Document segment Block Start

Polyols having primary hydroxyls may be prepared by hydro formulation of the unsaturations (Guo et al., J. of Polymers and the Environment. 2002, 10: 49-52). This method involves a reaction between carbon monoxide and dihydrogen, causing the formation of an aldehyde group which is converted into a hydroxyl by hydrogenation. Rhodium-based catalysts generally used are very efficient (conversions close to 100%) but also very costly. Conversely, cobalt-based catalysts are inexpensive but less efficient. By ozonolysis of the double bonds, it is also possible to obtain polyols having terminal hydroxyl groups (Guo et al., J. of Polymer Sci., 2000, 38: 3900-3910). The ozone passes through a solution of vegetable oil and ethylene glycol, in the presence of an alkaline catalyst.
Another route for accessing polyols consists of conducting a preliminary reaction of epoxidation of the unsaturations. Many studies described in the literature describe the epoxidation of fats (Swern, et al. J. Am. Chem. Soc. 1944, 66, 1925-1927; Findley et al., J. Am. Chem. Soc. 1945, 67, 412-414: U.S. Pat. No. 5,026,881; U.S. Pat. No. 3,328,430; Petrović et al., Eur. J. Lipid Sci. Technol. 2002, 104: 293-299 and U.S. Pat. No. 4,647,678). Petrovic recently demonstrated the possibility of achieving epoxidation of vegetable oil via an enzymatic route (Vic{hacek over ( )}ek, T. et al., J. Amer. Oil Chem. Soc. 2006, 83: 247-252) or catalyzed with an ion exchange resin (Sinadinović-Fis{hacek over ( )}er et al., J. Amer. Oil Chem. Soc. 2001, 78: 725). Nevertheless the most common route is the use of a peracid formed in situ, generally hydrogen peroxide in the presence of a carboxylic acid (most often formic acid in a catalytic amount). The reaction is conducted between 50 and 80° C. for 1 to 4 hours.

Document segment Block End
Supplied information Block Start

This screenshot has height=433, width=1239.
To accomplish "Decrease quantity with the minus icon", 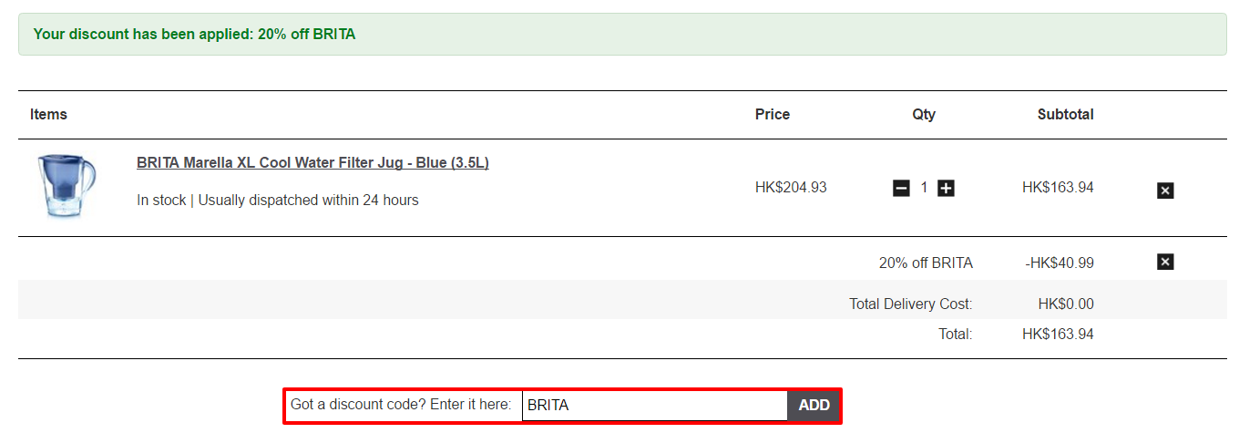I will tap(901, 189).
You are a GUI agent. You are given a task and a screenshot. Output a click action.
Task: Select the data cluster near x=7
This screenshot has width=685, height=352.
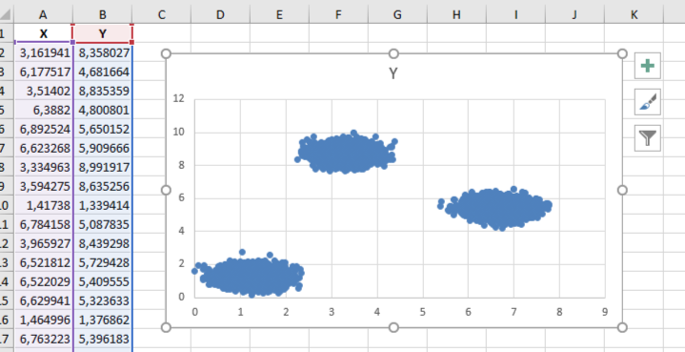(495, 209)
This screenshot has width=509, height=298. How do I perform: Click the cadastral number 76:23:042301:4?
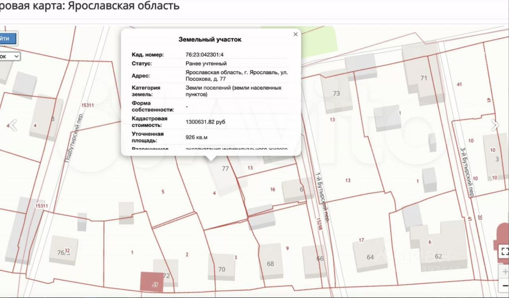(x=207, y=55)
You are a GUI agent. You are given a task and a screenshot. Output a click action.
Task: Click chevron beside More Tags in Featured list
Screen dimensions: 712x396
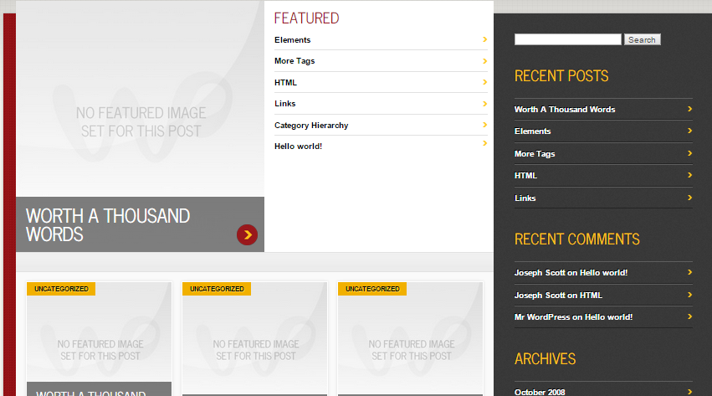click(x=485, y=60)
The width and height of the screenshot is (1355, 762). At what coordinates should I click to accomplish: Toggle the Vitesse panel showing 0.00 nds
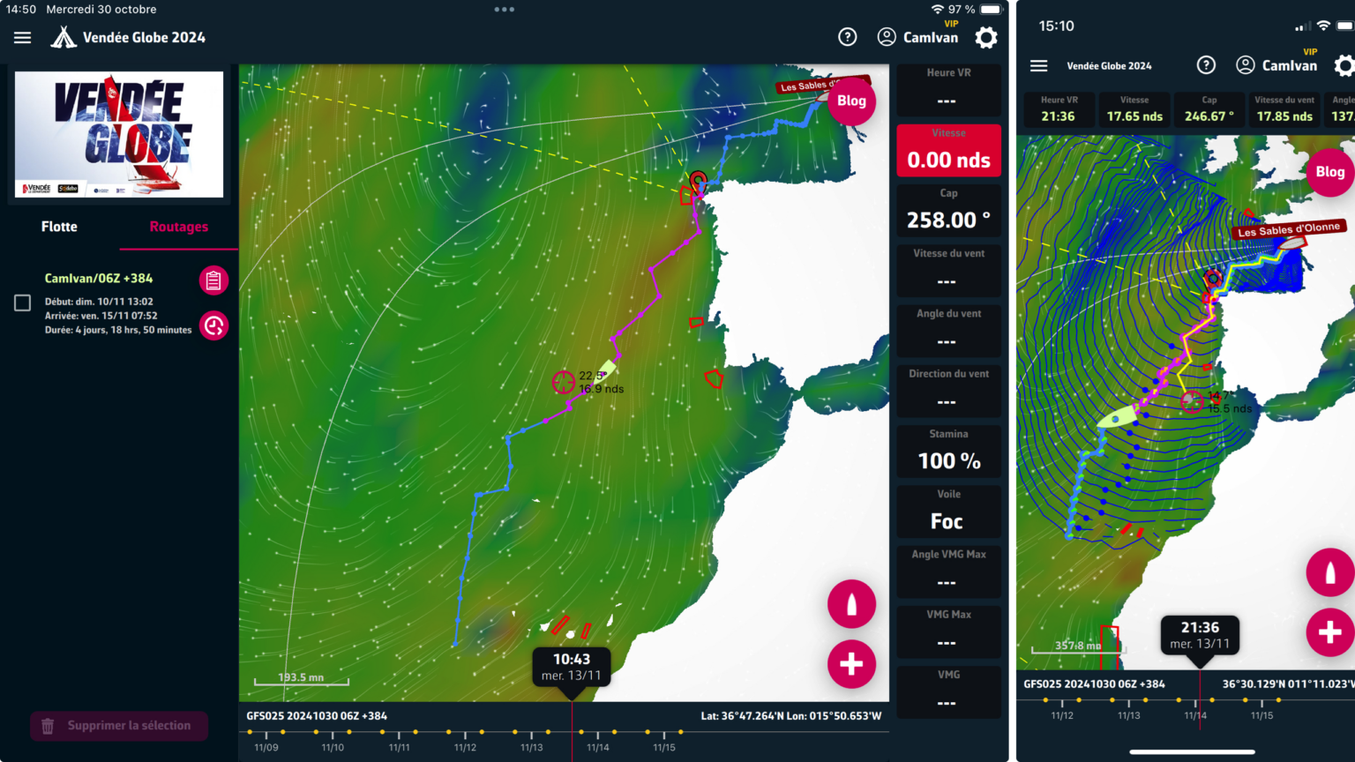click(x=948, y=150)
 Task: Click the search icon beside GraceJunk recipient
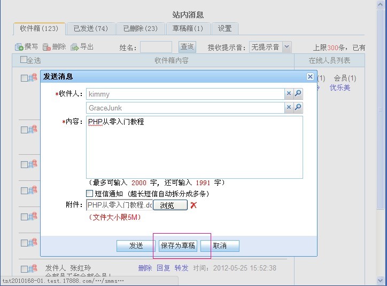click(298, 107)
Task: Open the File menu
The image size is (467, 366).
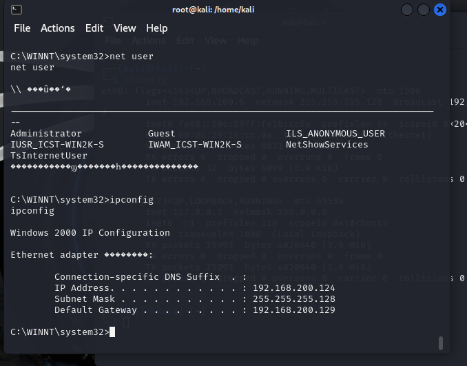Action: click(x=22, y=28)
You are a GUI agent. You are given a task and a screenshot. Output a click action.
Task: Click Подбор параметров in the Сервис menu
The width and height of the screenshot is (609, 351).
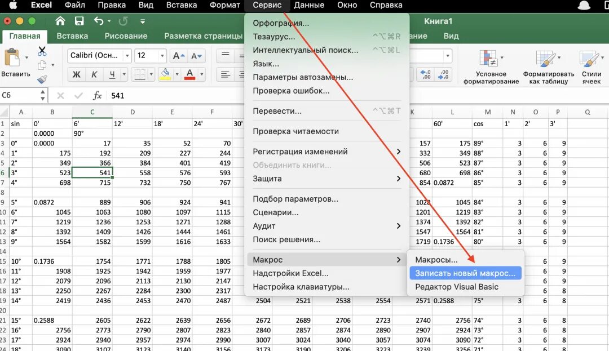[295, 198]
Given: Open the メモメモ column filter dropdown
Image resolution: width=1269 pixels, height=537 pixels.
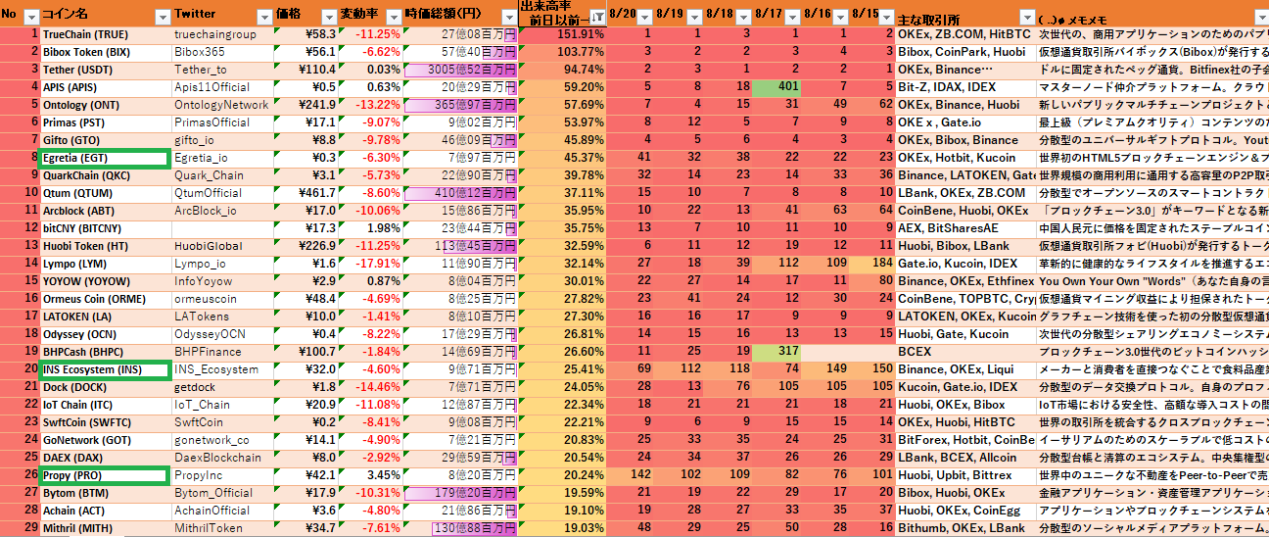Looking at the screenshot, I should [1259, 18].
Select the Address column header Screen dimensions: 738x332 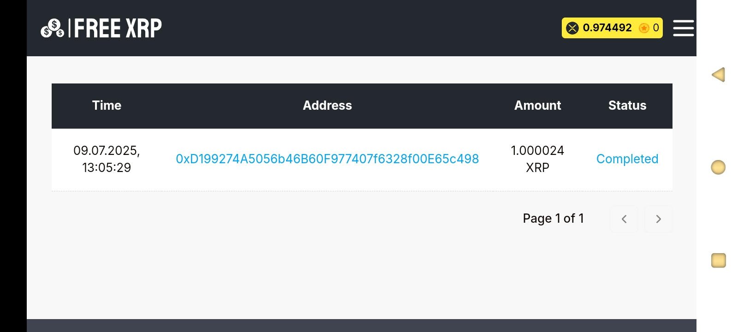coord(327,106)
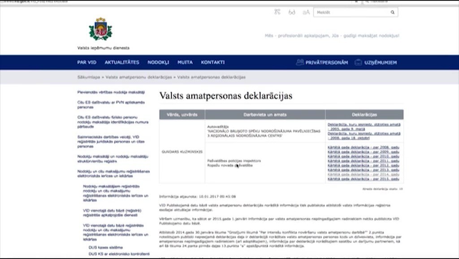The width and height of the screenshot is (459, 259).
Task: Click inside the Meklēt search field
Action: point(352,12)
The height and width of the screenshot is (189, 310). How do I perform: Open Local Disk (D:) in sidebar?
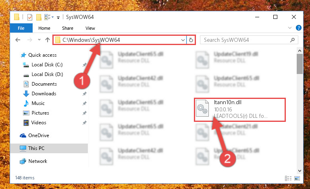click(47, 74)
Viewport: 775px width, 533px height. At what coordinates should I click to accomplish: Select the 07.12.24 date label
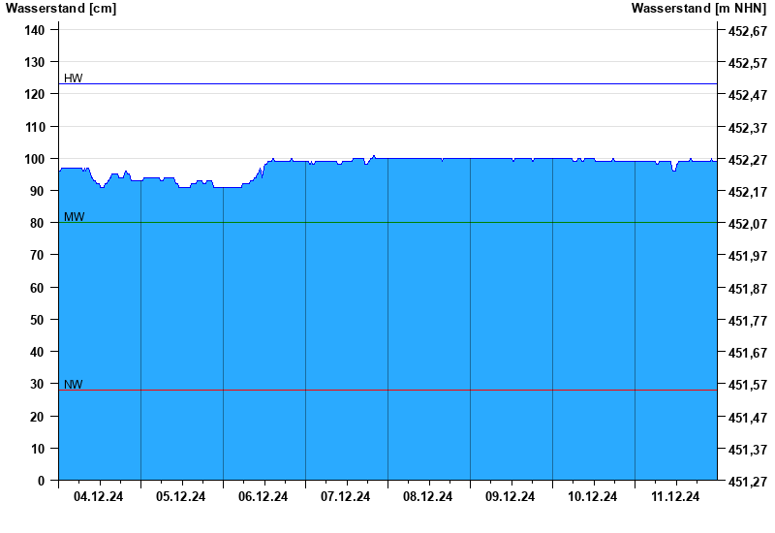coord(346,496)
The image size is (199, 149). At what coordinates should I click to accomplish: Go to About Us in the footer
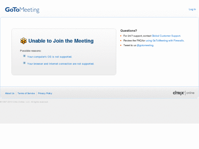[x=10, y=94]
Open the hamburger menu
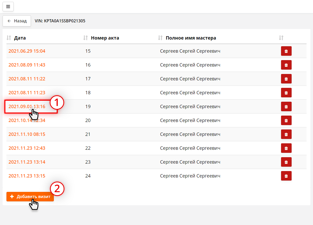This screenshot has width=313, height=225. (8, 7)
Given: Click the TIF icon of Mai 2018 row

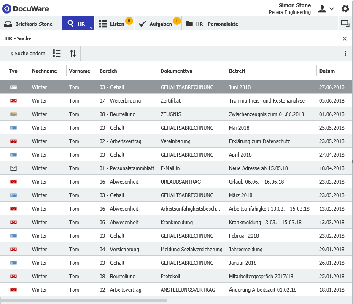Looking at the screenshot, I should click(x=13, y=128).
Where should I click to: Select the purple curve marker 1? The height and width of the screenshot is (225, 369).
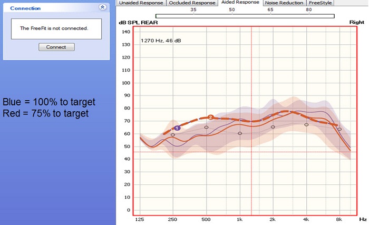coord(177,128)
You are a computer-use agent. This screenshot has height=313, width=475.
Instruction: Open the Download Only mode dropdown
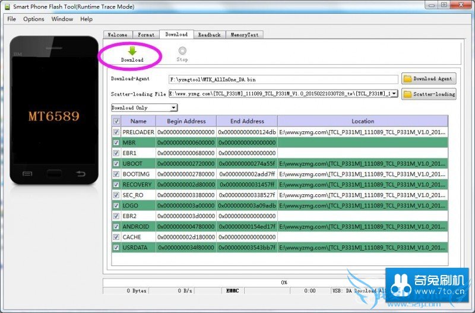[x=144, y=108]
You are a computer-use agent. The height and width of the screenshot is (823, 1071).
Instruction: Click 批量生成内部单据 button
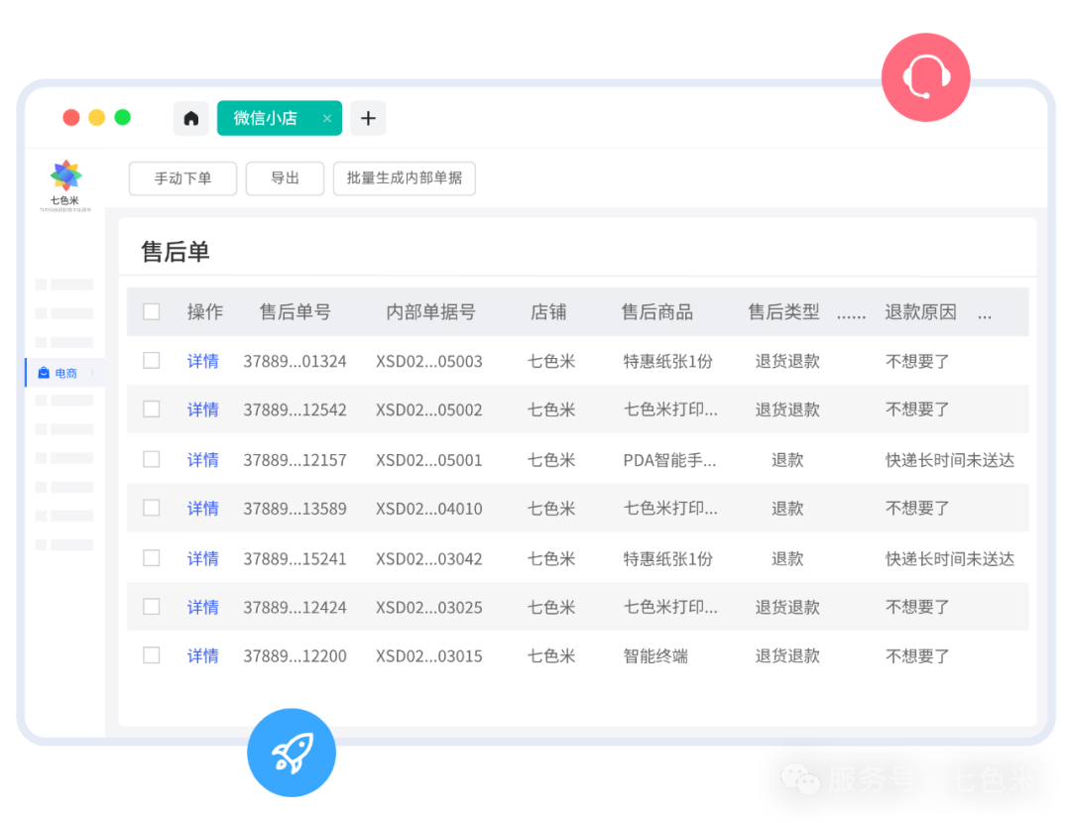click(x=404, y=178)

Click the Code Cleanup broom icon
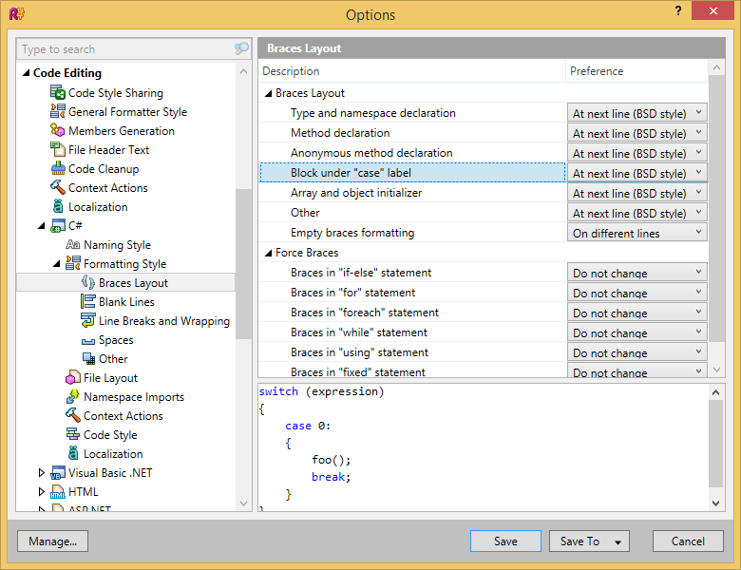[x=58, y=169]
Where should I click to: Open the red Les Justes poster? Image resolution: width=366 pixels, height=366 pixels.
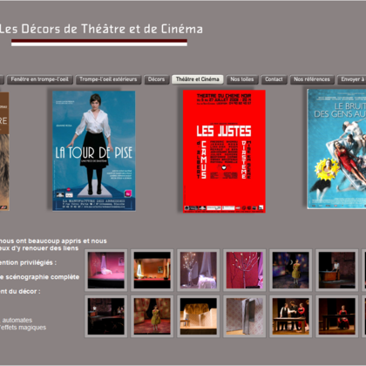(x=224, y=151)
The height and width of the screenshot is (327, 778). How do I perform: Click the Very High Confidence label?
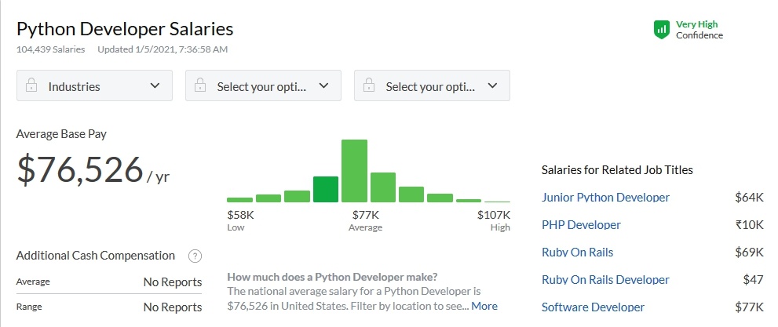click(699, 30)
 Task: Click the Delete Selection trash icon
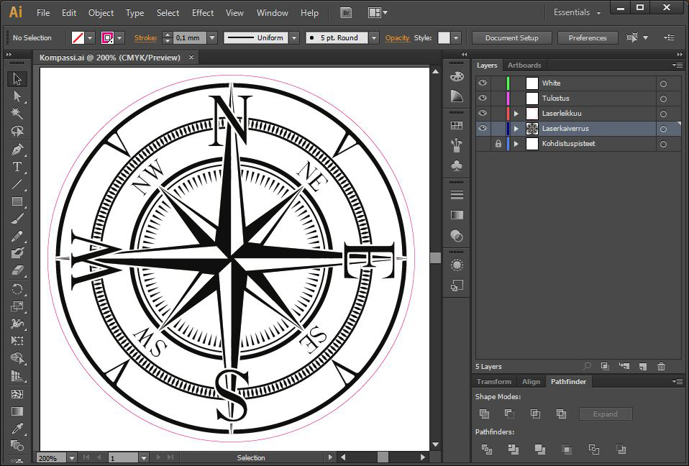[661, 367]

Supplied information Block End

### Required action 1
In the text on polyol preparation, rewrite the passage starting with "Polyols having primary" and going on through "an alkaline catalyst.", substituting "hydrogen gas" for "dihydrogen".
### Required action 2
List every U.S. patent number cited in the text on polyol preparation.
### Required action 3
According to the text on polyol preparation, at what temperature range is the epoxidation reaction with a peracid formed in situ conducted?

### Problem solution 1
Polyols having primary hydroxyls may be prepared by hydro formulation of the unsaturations (Guo et al., J. of Polymers and the Environment. 2002, 10: 49-52). This method involves a reaction between carbon monoxide and hydrogen gas, causing the formation of an aldehyde group which is converted into a hydroxyl by hydrogenation. Rhodium-based catalysts generally used are very efficient (conversions close to 100%) but also very costly. Conversely, cobalt-based catalysts are inexpensive but less efficient. By ozonolysis of the double bonds, it is also possible to obtain polyols having terminal hydroxyl groups (Guo et al., J. of Polymer Sci., 2000, 38: 3900-3910). The ozone passes through a solution of vegetable oil and ethylene glycol, in the presence of an alkaline catalyst.

### Problem solution 2
U.S. Pat. No. 5,026,881; U.S. Pat. No. 3,328,430; U.S. Pat. No. 4,647,678

### Problem solution 3
Between 50 and 80° C.